** YOUR INSTRUCTIONS **
Leave out the pictures and output the data verbatim.

Stored items

+++

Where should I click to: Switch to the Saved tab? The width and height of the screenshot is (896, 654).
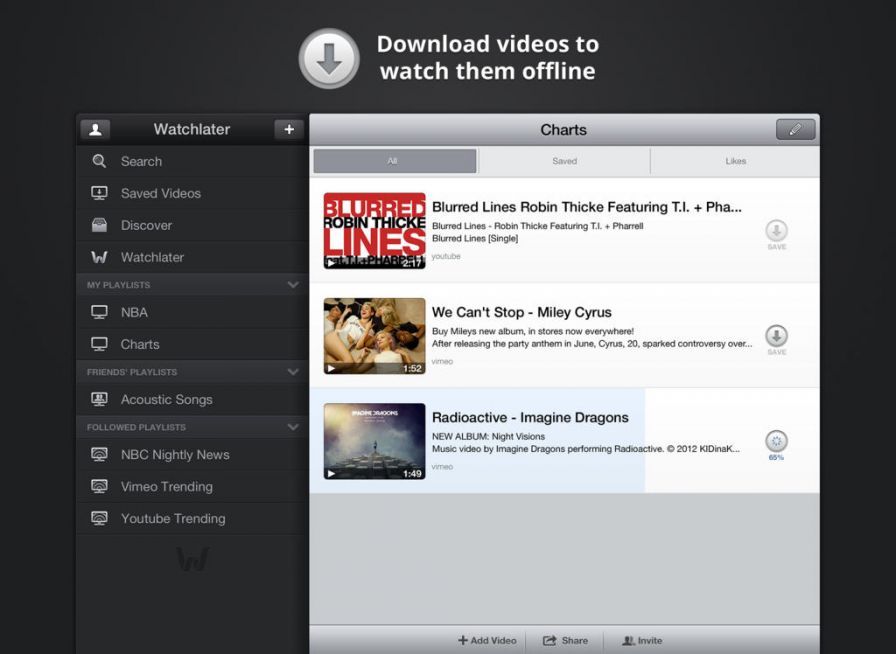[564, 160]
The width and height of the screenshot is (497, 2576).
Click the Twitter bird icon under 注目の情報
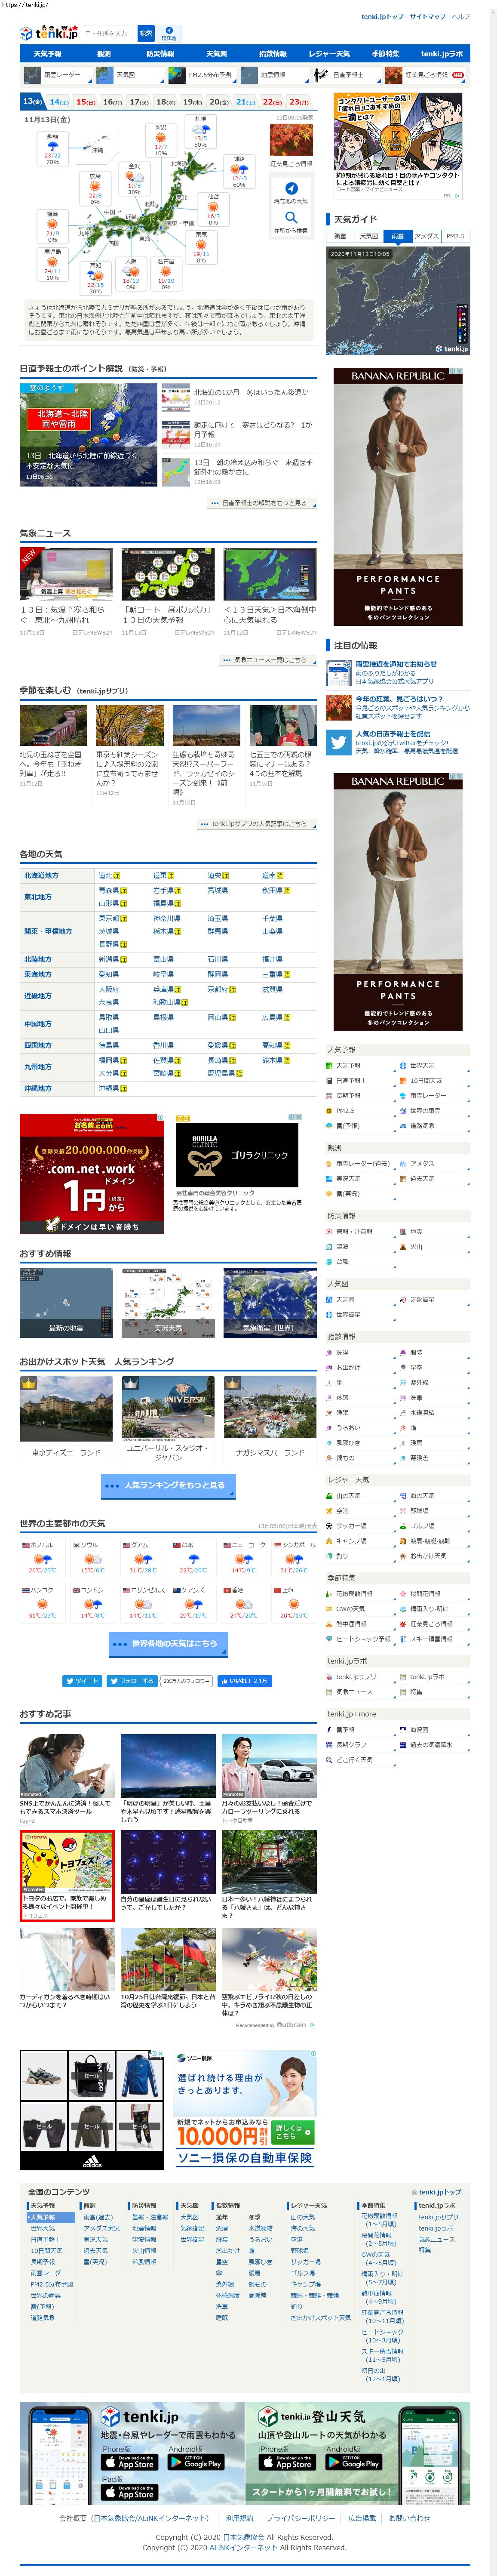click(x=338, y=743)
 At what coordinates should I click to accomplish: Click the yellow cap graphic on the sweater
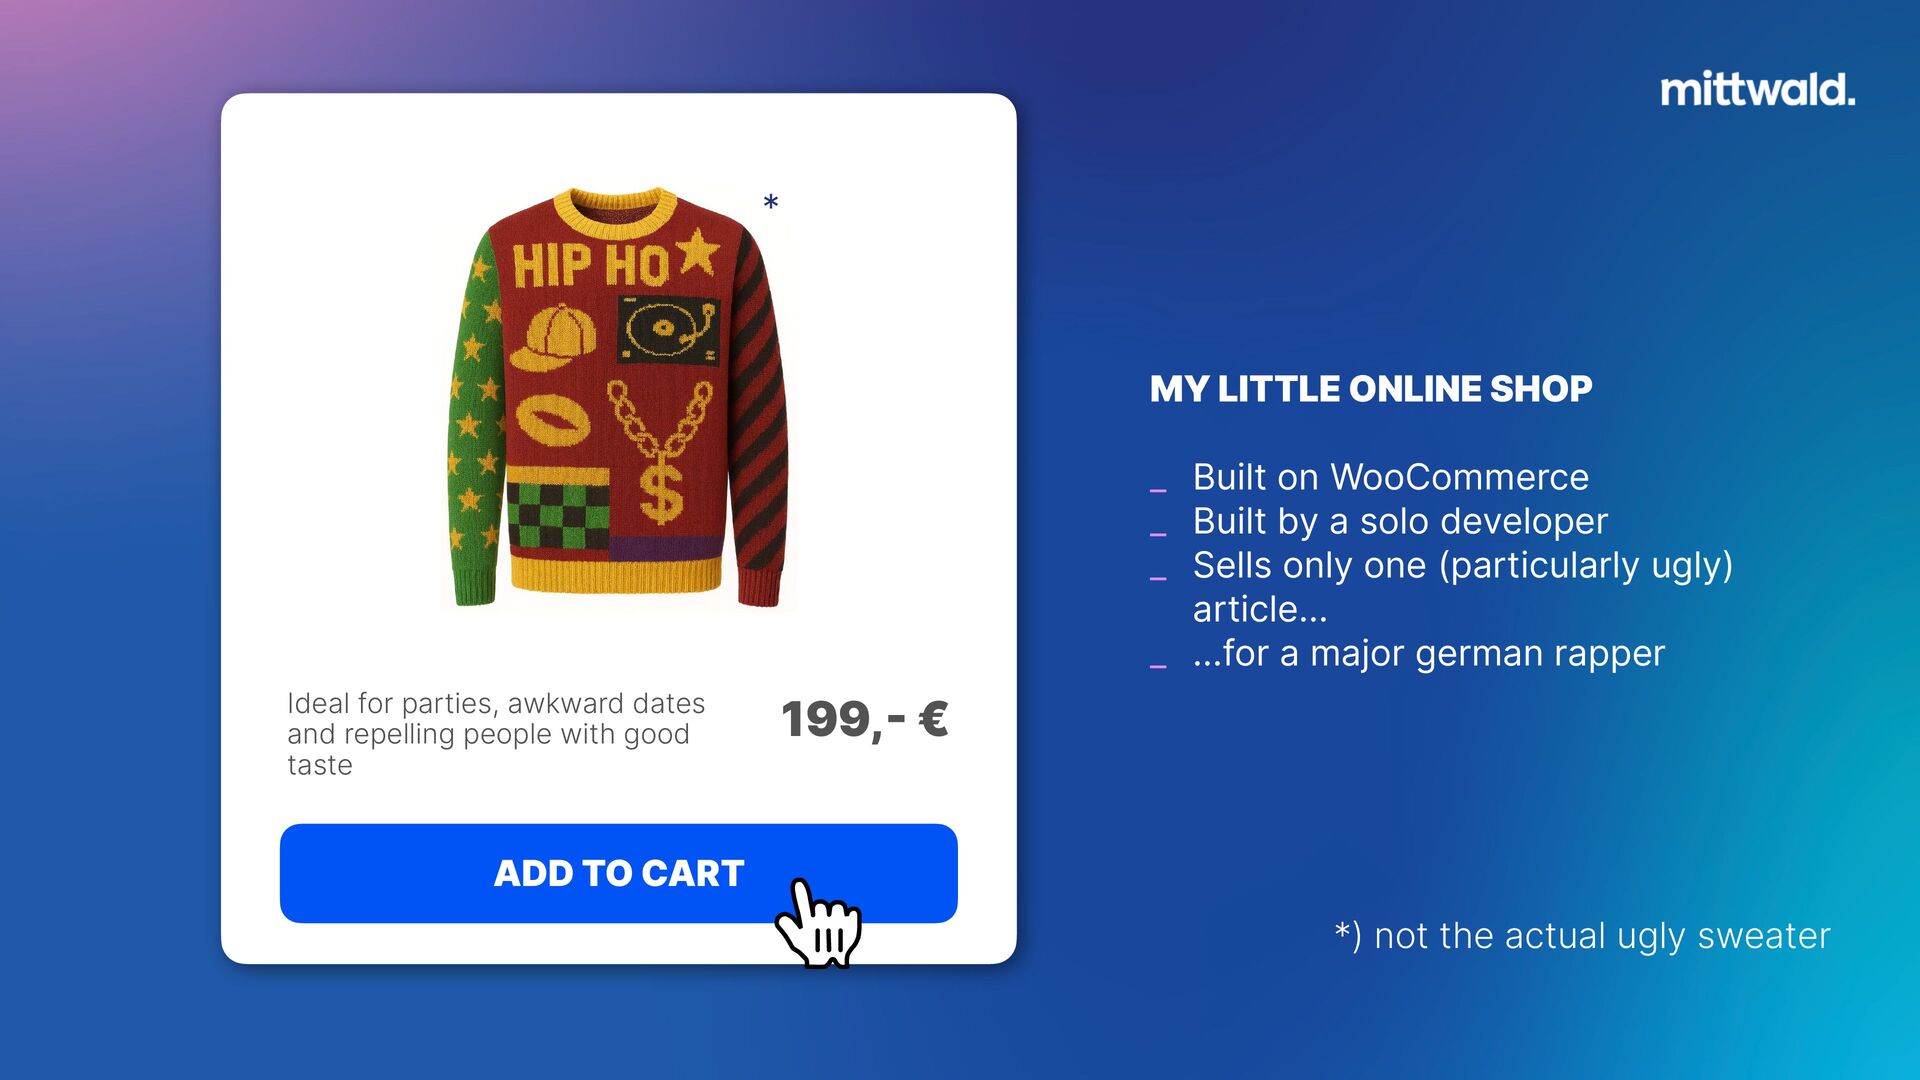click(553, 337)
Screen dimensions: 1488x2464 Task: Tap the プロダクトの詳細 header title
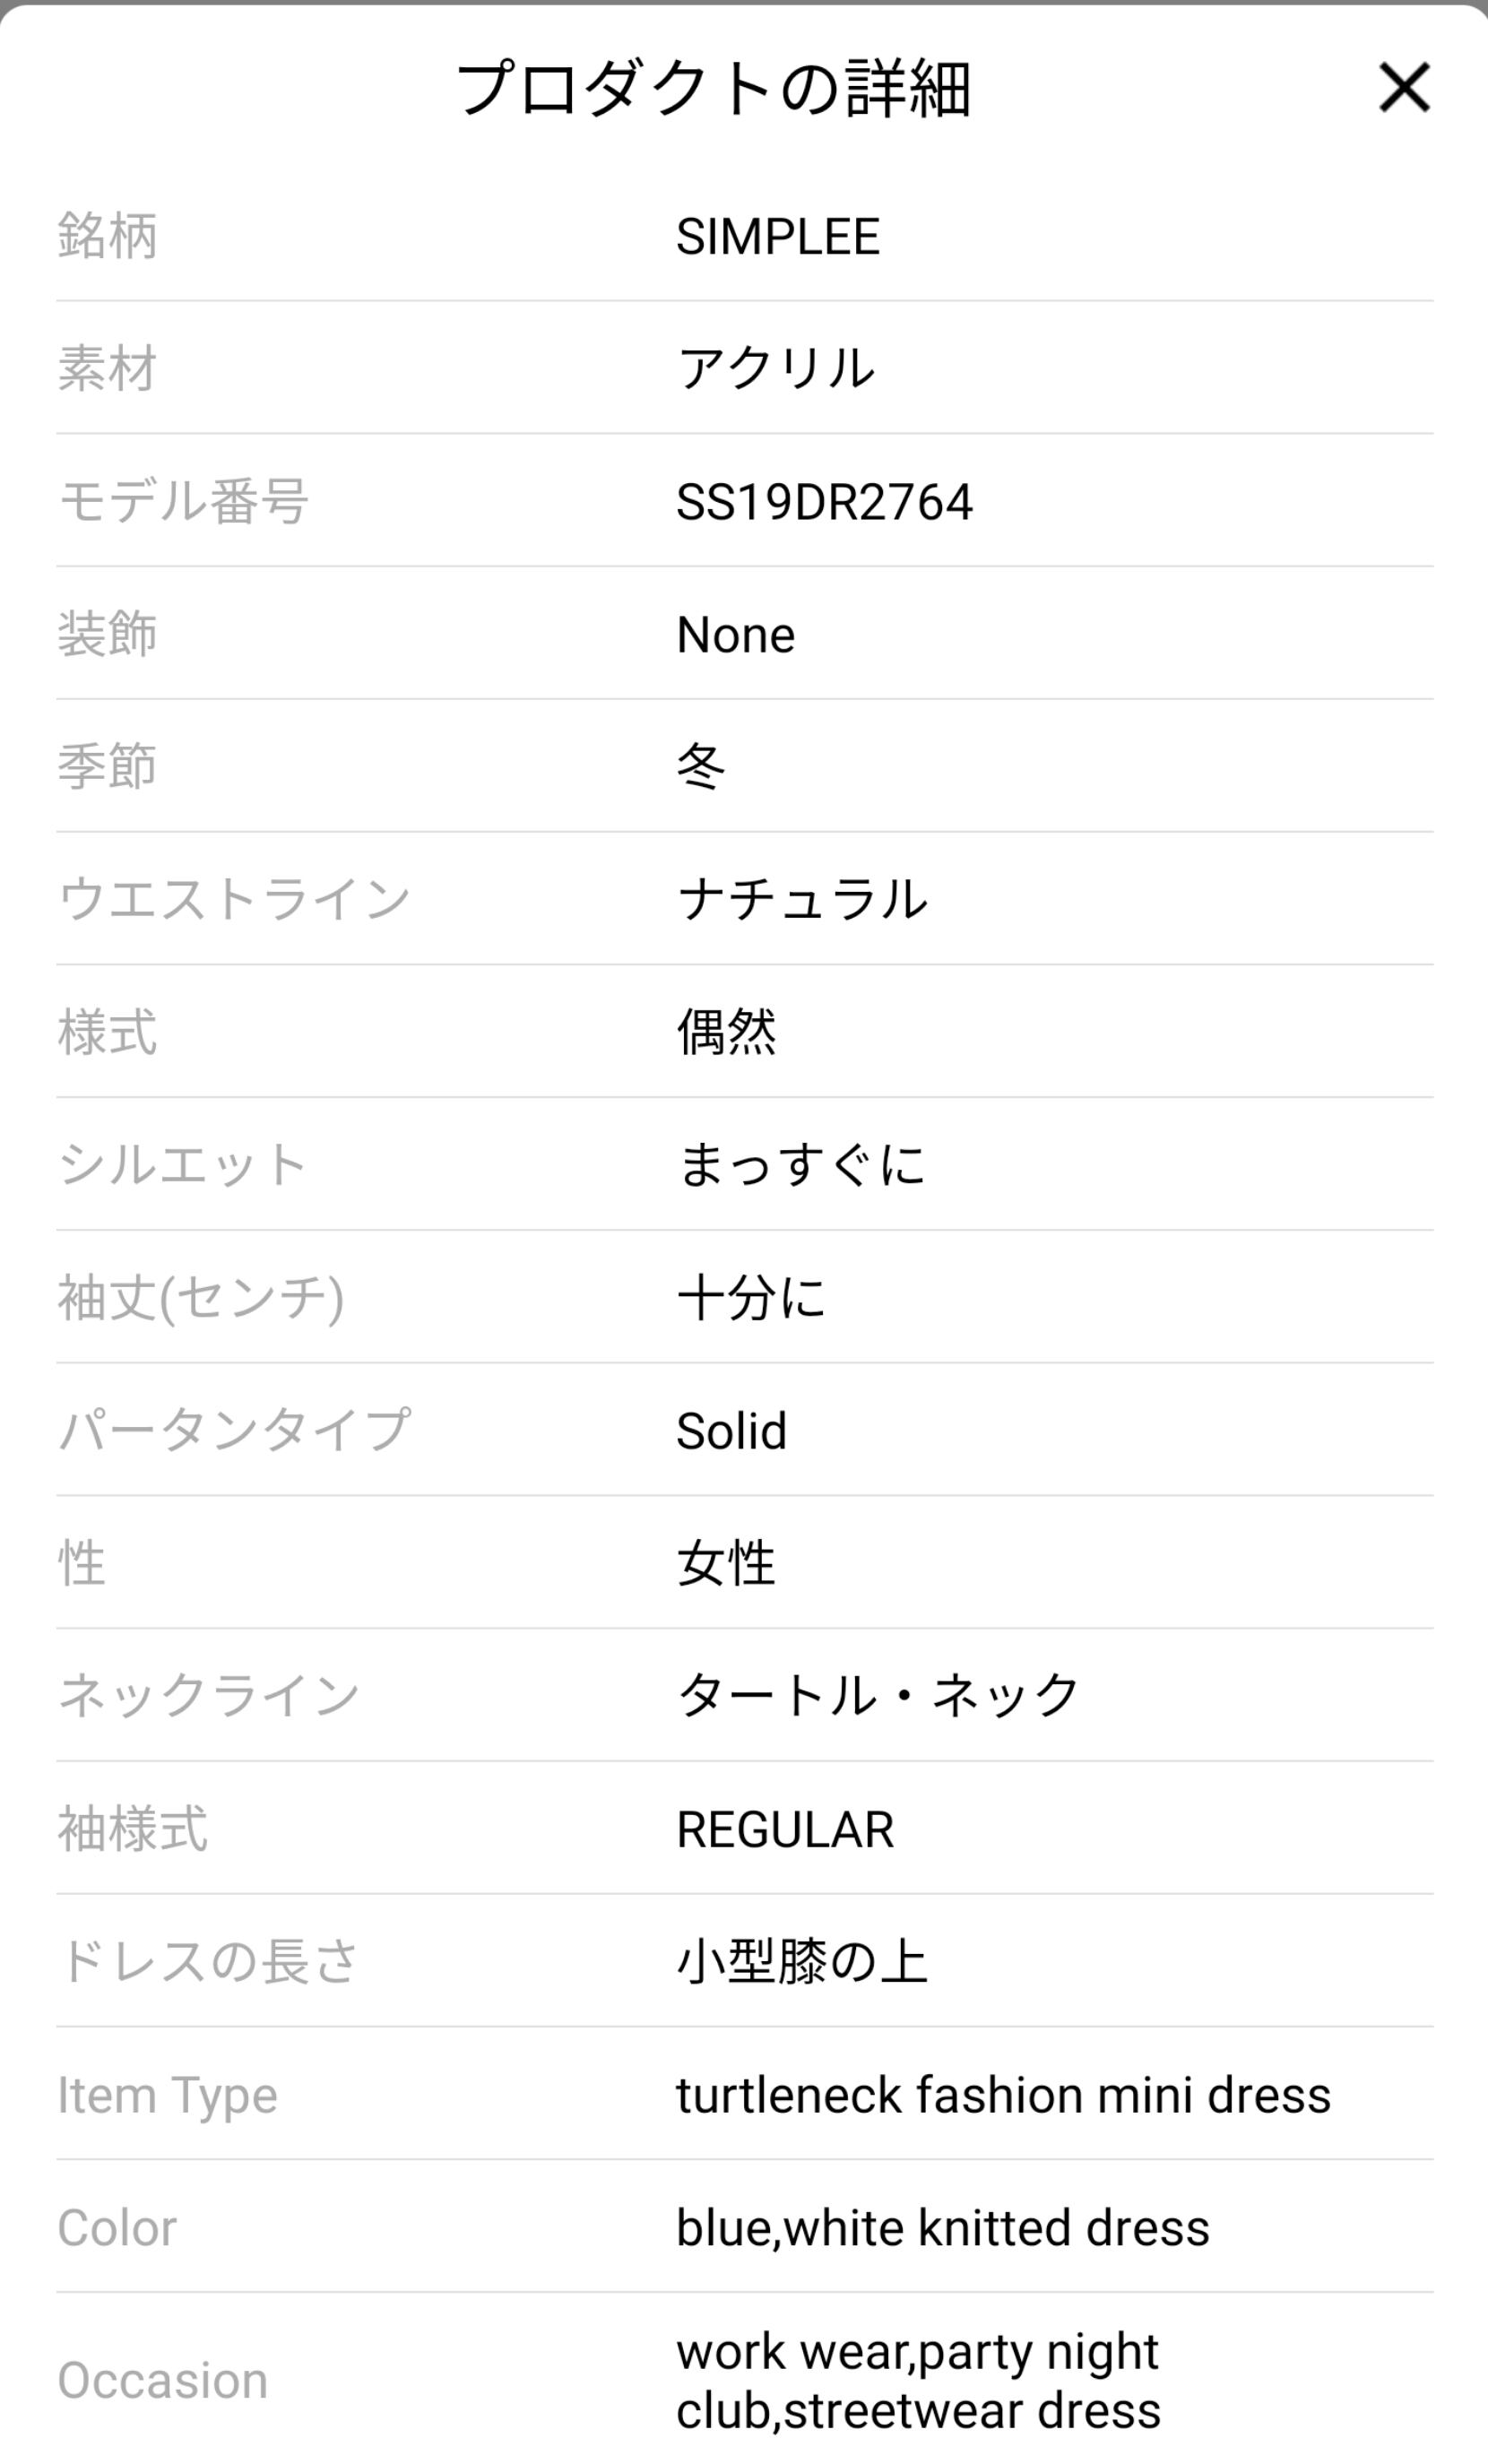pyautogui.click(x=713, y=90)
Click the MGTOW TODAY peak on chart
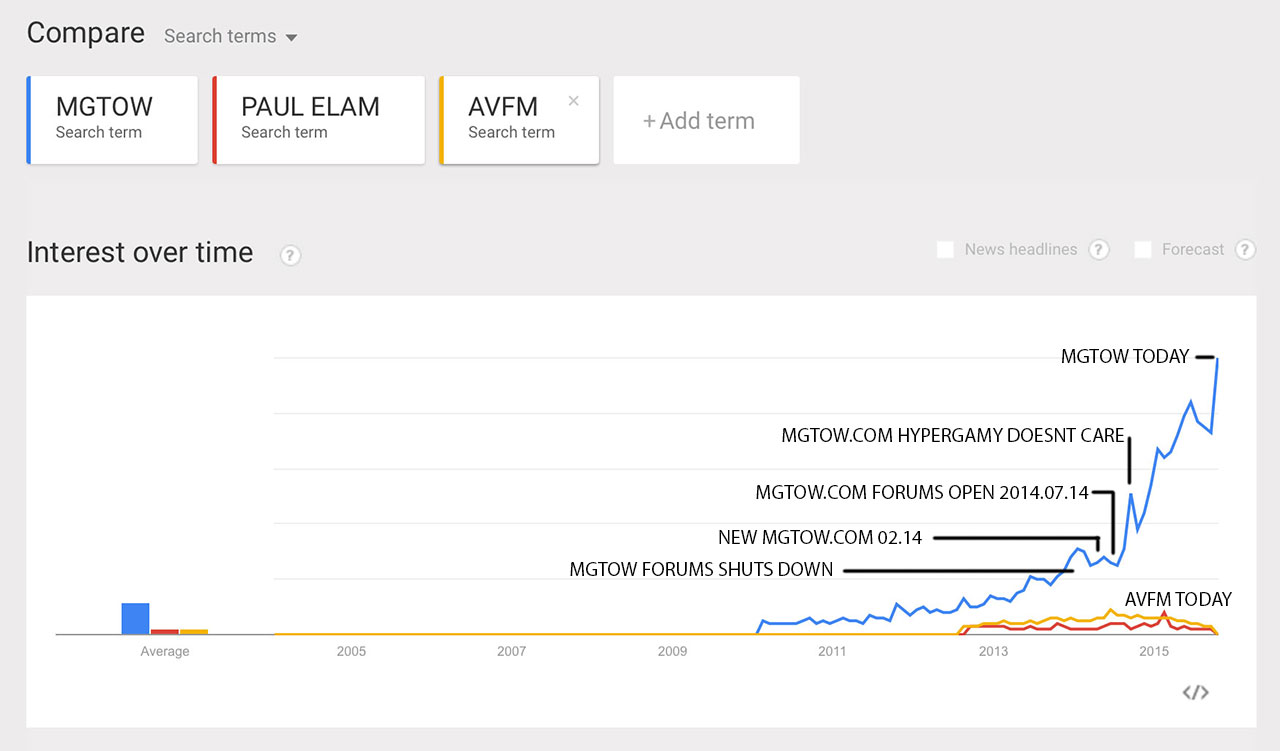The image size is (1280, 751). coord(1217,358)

+++

** RESULT **
Where should I click to: Switch to the Saved tab? The width and height of the screenshot is (896, 654).
[564, 160]
The width and height of the screenshot is (497, 2576).
Click the Twitter bird icon under 注目の情報
click(x=338, y=743)
 At what coordinates should I click to accomplish: Click the yellow cap graphic on the sweater
click(553, 337)
Screen dimensions: 1488x2464 Task: Tap the プロダクトの詳細 header title
pyautogui.click(x=713, y=90)
Click the MGTOW TODAY peak on chart
The image size is (1280, 751). coord(1217,358)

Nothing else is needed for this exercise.